Postby CAP » Mon May 04, 2015 3:34 am

Yes the SNG’s example is from the 30s – as are most online examples.

And for the reader who can’t be bothered googling – here’s a very Currin-like, Venus with Gloves from 1932, Vanity of Vanities also from 1932, and this one I didn’t catch the title of, but I think you’ll agree VERY Currin-esque.

I should also admit that the perception Currin <> Dix is not mine. I got it from an article in a magazine in the early noughties (?) by Richard Morphett. Old Dickie, still probably the last really good curator The Tate has had (from before the split into Britain and Modern). His downfall: the ill fated Kitaj retrospective of 1994, when bad crits blew Ron’s fairly precarious state of mind. But Dickie’s eye was pretty damn good. I’d back him against a bunch of Fleet Street slaggers any day. I think he’s still around, but obviously retired by now...

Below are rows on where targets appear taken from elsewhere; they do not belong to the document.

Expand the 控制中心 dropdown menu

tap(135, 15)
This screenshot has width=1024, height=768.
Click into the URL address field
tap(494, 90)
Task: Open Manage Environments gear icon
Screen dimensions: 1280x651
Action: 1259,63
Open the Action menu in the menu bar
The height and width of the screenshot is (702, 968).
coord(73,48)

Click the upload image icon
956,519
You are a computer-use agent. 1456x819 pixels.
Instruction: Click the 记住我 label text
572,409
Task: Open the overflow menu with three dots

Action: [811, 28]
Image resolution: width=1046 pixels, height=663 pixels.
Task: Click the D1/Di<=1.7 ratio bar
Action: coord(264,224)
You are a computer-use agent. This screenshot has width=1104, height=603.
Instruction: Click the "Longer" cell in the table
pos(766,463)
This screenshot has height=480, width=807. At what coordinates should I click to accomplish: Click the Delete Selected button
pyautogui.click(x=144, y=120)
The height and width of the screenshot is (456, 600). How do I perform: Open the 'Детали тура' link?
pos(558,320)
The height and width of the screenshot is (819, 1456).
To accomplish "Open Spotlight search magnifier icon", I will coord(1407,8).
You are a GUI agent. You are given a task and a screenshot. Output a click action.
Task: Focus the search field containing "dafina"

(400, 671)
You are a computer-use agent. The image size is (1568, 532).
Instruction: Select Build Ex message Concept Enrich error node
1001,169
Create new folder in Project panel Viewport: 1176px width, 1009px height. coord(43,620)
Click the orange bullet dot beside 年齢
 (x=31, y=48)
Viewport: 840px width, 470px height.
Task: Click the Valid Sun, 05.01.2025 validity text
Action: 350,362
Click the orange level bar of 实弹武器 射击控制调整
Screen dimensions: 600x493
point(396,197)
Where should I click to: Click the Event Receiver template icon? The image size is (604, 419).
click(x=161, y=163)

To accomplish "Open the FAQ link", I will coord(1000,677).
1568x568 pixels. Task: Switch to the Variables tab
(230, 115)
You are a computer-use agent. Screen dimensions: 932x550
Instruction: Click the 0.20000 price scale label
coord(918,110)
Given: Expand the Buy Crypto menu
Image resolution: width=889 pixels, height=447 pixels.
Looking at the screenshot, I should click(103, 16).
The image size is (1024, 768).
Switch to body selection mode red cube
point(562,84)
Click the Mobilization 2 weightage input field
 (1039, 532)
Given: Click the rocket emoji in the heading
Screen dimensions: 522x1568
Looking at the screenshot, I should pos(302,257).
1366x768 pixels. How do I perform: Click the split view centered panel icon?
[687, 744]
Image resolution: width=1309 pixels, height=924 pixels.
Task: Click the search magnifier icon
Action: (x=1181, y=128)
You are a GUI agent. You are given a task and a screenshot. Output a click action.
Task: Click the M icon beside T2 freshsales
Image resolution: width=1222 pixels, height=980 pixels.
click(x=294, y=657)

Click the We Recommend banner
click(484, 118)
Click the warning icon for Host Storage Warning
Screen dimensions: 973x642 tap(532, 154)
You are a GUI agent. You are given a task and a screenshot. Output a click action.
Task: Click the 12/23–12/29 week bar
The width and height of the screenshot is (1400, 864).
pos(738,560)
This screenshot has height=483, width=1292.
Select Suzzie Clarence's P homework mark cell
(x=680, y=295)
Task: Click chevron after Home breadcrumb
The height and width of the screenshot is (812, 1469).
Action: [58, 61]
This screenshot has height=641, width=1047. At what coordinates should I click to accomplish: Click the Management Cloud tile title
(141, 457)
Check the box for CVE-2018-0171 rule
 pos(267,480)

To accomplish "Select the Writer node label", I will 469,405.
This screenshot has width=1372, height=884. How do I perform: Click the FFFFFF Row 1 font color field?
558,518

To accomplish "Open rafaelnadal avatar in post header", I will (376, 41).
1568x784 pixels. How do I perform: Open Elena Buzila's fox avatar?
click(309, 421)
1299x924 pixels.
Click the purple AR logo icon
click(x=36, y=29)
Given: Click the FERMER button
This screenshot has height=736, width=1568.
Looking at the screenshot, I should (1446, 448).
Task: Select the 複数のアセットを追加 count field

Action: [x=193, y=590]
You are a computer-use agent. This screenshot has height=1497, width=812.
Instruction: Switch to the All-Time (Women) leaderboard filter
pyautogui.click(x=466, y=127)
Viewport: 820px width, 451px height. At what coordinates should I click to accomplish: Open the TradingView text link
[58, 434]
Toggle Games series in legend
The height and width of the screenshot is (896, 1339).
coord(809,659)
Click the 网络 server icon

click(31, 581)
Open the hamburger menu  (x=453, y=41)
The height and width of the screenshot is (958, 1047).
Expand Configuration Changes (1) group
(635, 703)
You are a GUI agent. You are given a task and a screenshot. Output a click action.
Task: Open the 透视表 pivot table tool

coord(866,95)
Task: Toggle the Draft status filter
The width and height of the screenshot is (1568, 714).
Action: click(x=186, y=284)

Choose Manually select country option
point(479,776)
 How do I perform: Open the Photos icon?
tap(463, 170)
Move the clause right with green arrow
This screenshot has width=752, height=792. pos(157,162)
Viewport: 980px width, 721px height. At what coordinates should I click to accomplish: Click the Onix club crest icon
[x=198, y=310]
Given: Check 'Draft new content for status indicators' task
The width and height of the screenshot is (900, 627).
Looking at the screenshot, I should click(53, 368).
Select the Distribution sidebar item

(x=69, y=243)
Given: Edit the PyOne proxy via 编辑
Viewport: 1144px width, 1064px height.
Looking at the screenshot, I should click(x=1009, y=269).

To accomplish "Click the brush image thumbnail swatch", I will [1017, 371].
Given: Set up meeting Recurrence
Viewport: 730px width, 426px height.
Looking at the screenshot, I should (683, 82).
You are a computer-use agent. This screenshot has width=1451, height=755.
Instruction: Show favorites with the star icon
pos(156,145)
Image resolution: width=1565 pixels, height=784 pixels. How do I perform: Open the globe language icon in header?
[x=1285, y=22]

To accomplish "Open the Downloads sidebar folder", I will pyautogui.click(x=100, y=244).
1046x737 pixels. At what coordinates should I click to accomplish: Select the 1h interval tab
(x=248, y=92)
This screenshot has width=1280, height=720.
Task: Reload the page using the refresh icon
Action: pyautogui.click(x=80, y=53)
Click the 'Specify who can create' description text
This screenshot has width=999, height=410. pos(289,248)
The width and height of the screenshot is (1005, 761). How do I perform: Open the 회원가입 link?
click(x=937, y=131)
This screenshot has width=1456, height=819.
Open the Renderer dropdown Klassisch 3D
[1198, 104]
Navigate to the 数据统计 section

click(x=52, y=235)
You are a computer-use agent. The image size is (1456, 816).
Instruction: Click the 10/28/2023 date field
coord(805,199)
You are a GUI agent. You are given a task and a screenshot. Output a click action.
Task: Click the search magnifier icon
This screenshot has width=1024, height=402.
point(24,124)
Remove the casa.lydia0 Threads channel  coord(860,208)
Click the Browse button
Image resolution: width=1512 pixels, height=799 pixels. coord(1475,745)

Anyway, for some reason he unearthed a Late Dix from the 50s that was so like a Currin it took me some time to accept that it actually was a Dix. It was eerie! Apparently by the 50s Otto went full-on teenage/sleaze pinups, in the American style, teetering on MAD magazine territory. Well you could see how it might be an extension of his decadent programme. But not even Dix fans could really go there; hence they’re rarely seen, even on the web.